Q: Is it OK to use clonezilla for this or should I try some other software?
A: If the integrity of NTFS partition is ok and no bad sectors, yes, you can. If bad sectors or integrity problem, maybe clonezilla will work, maybe not.
Q: How do I best deal with a partition with bad sectors? Is there a way to repair
it?
A: There are some programs, like: ddrescue, gddrescue, you can try them to dump the disk/partition.
Thanks for the help. I am a bit further now but not quite there. I will just post some intermediate results hoping that they might help others:
A) I got your answer about the cnvt-ocs-dev script some minutes too late, so I did not try it. It would have been nice to get a hint about this in the GUI. I certainly did not expect the need to
B) I could restore the image hda1 to the USB /dev/sdb drive by hand using
"cat $IMG_DIR/hda1.htfs-img.* | gzip -d -c | ntfsclone -restore-image -O /dev/sdb1"

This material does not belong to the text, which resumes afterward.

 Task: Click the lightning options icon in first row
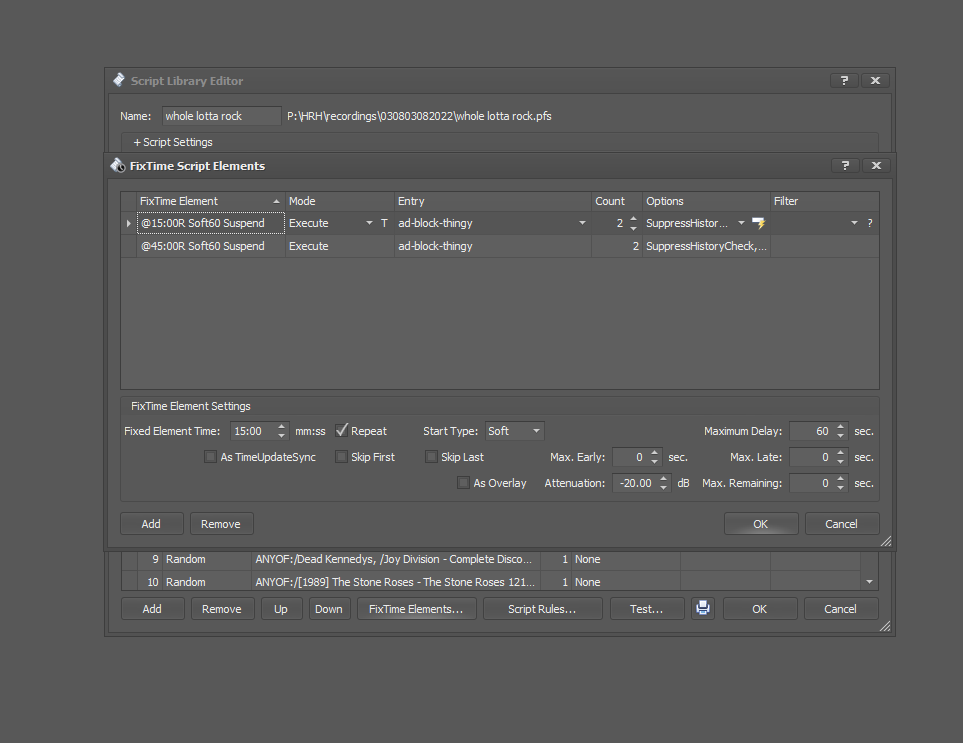(758, 223)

This might have been successful, anyway I could not get it to boot.
C) I then inserted the new drive into the notebook and restored the hda1 image to the new hda disk. This worked without problems. There were only five problems remaining.
1) The partition is still marked as having bad sectors. So the information about bad sectors has been copied to the new disk. This is something I am quite surprised about and I have again no idea how to handle this. It might also be that I did something wrong with the MBR later on and this is just a side effect. (I feel very much like one of the monkeys at the typewriter expecting a work of art to form while pressing keys randomly.)

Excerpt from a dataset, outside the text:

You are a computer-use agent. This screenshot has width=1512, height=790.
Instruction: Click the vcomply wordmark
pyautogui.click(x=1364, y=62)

2) The partition size was still as on the old drive. I could run "ntfsresize --bad-sectors /dev/hda1" to correct this.
3) The mbr was not copied correctly or not at all. (I guess.) I then copied the mbr from the image (called hda.mrb in the image directory) onto the new /dev/hda using "cat $IMG_DIR/hda.mrb /dev/hda"
4) Only after that I found out that I had forgotten to mark the partition as bootable. Correction this with gparted, I could boot into the old system and write this post from there. This might be consequence of choosing to keep the prearranged partition table on the new disk and not let clonezilla write its own?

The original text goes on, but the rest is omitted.